SIMD-Accelerated Computer Vision On The ESP32-S3

One of the fun parts of the ESP32-S3 microcontroller is that it got upgraded to the newer Cadence Xtensa LX7 processor core, which turns out to have a range of SIMD instructions that can help to significantly speed up a range of tasks. [Shranav Palakurthi] recently used this to speed up the processing of video frames to detect corners using the FAST method. By moving some operations that benefit from SIMD over to an optimized version written in LX7 ASM, the algorithm’s throughput was increased by 220%, from 5.1 MP/s to 11.2 MP/s, albeit with some caveats.

The problem with the SIMD instructions in the LX7 other than them being very poorly documented – unless you sign an NDA with Cadence –  is that it misses many instructions that would be really useful. For [Shranav] the lack of support for direct misaligned reads and comparing of unsigned 8-bit numbers were hurdles, but could be worked around, with the results available on GitHub.

Much of the groundwork for this SIMD implementation was laid by [Larry Bank], who reverse-engineered the SIMD instructions from available documentation and code samples, finding that the ESP32-S3 misses quite a few common SIMD instructions, including various shifts and unaligned reads and writes. Still, it’s good enough for quite a few tasks, as long as you can make it work with the available instructions.

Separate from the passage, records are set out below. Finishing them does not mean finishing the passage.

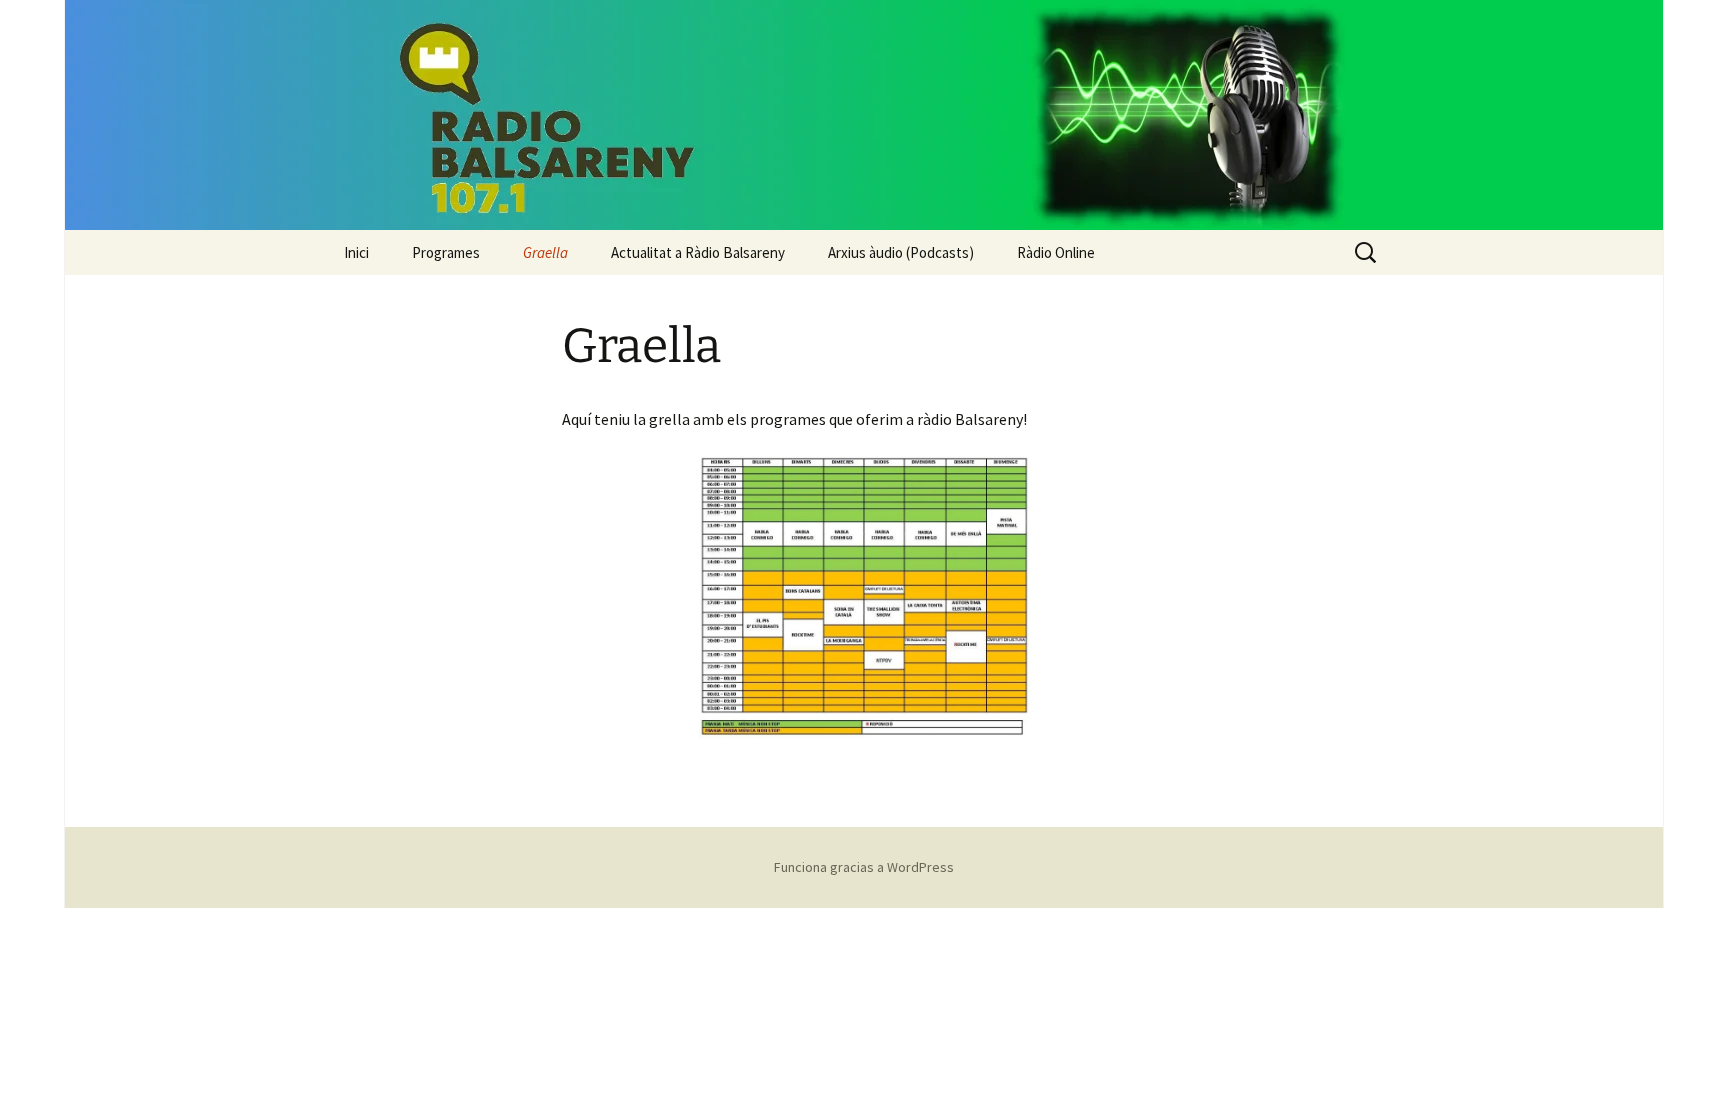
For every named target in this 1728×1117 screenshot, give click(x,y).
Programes (446, 252)
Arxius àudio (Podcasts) (901, 252)
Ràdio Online (1056, 252)
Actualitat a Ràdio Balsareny (698, 252)
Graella (545, 252)
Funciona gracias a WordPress (864, 867)
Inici (356, 252)
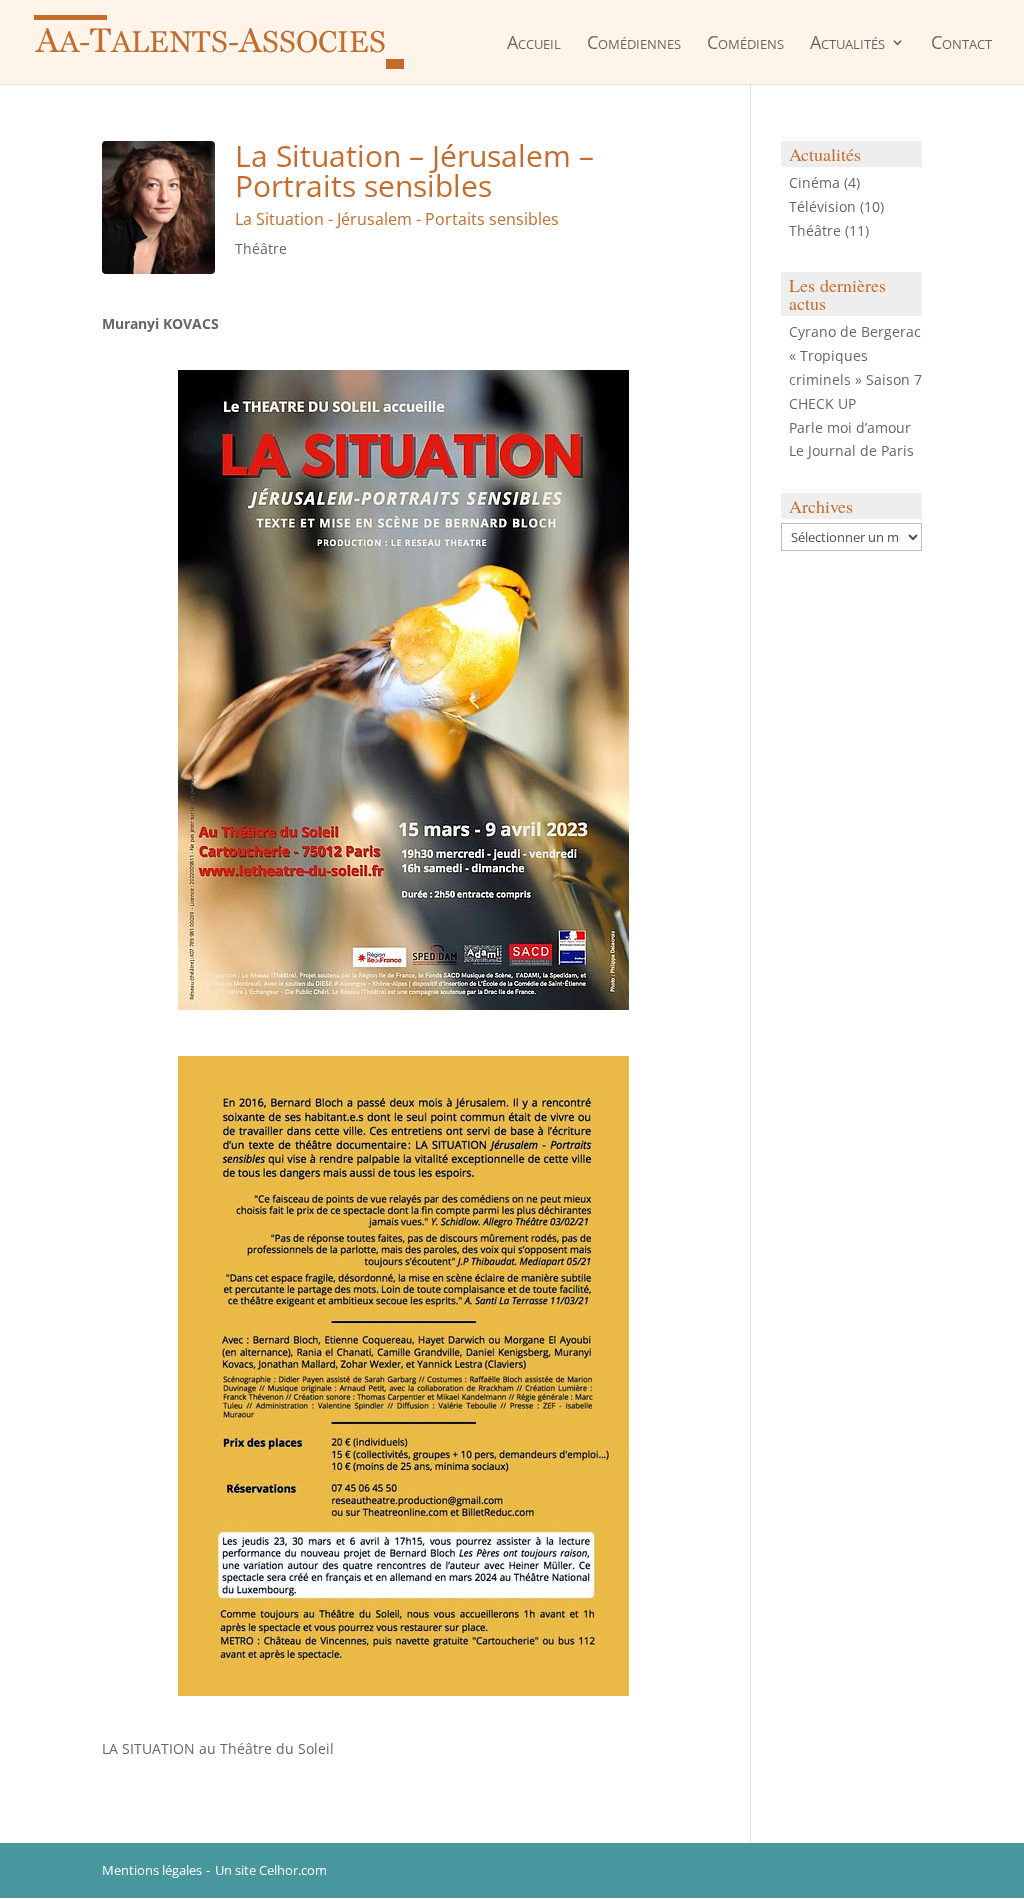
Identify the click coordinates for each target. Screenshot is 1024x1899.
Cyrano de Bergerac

9 thoughts on “SIMD-Accelerated Computer Vision On The ESP32-S3

  1. For someone interested in ESP_32 SHA256 acceleration this article promises a lot but says very little. The article contains no immediately useful information or clear links to actual implementations

      1. Assembler is a platform-specific obsolete software technology.

        1 Write a gcc c program which calls your machine language subprogram.
        2 Use gcc c compiler as much as possible to try to do what your machine-specific code need to so.
        3 Look at the gcc c code disassembly.
        4 Modify 3 as needed to access your platform-specific machine code.
        5 Do this in a char array.
        6 write the machine code char array to a file.
        7 In your gcc c main program read the machine code into a char array.
        8 Read gcc c labels as values.
        9 Then do an indirect jump into your machine code.
        10 You must pass argument references from you c program to you machine code. Example: a = b+c. b and c argument must to passed to you machine code.
        11 You machine code must extract the argument values and place them into plaftfor registers.
        12 Issue you platform instruction.
        13 Place the instruction return onto the argument stack … modifying TOS, of course.
        14 You gcc c program must place the c return address [supplied by the label value]
        15 Do an indirect jump to the return stack value … decrement the return stack TOS pointer.
        16 And hope you see the correct answer in you gcc c calling program, of course.

  2. Note that the SIMD in the ESP32-S3 is not a Cadence thing but an Espressif thing: that is why the entire instruction set is documented in the ESP32S3 TRM. You could make the point that it could benefit up with some examples on how to use it – as the author rightfully mentioned the current thing is to look at esp-dsp.

  3. Looking at the [code]( it seems the author doesn't know about && operator in C/C++ nor about cyclomatic complexity. Doesn't really impress me the C code is running so slow. Or maybe it's because the SIMD functions are all called "simd_fast_something". I guess the compiler does a better job when the functions' name contains "fast". It must think that if the user called the function "fast" it should be faster than the rest of the code.

        1. In that case, the generator is bullshit. I can understand that making truth table for numerous boolean condition is painful for a human, but it’s dumb simple for an algorithm. The whole function above can be converted from probably 1700 LOC to only 30 LOC by any human programmer (and probably less via condition optimizations). Geez, maybe even compiling that stuff with a C compiler in -O3 and decompiling the result back to C would give better and human readable results!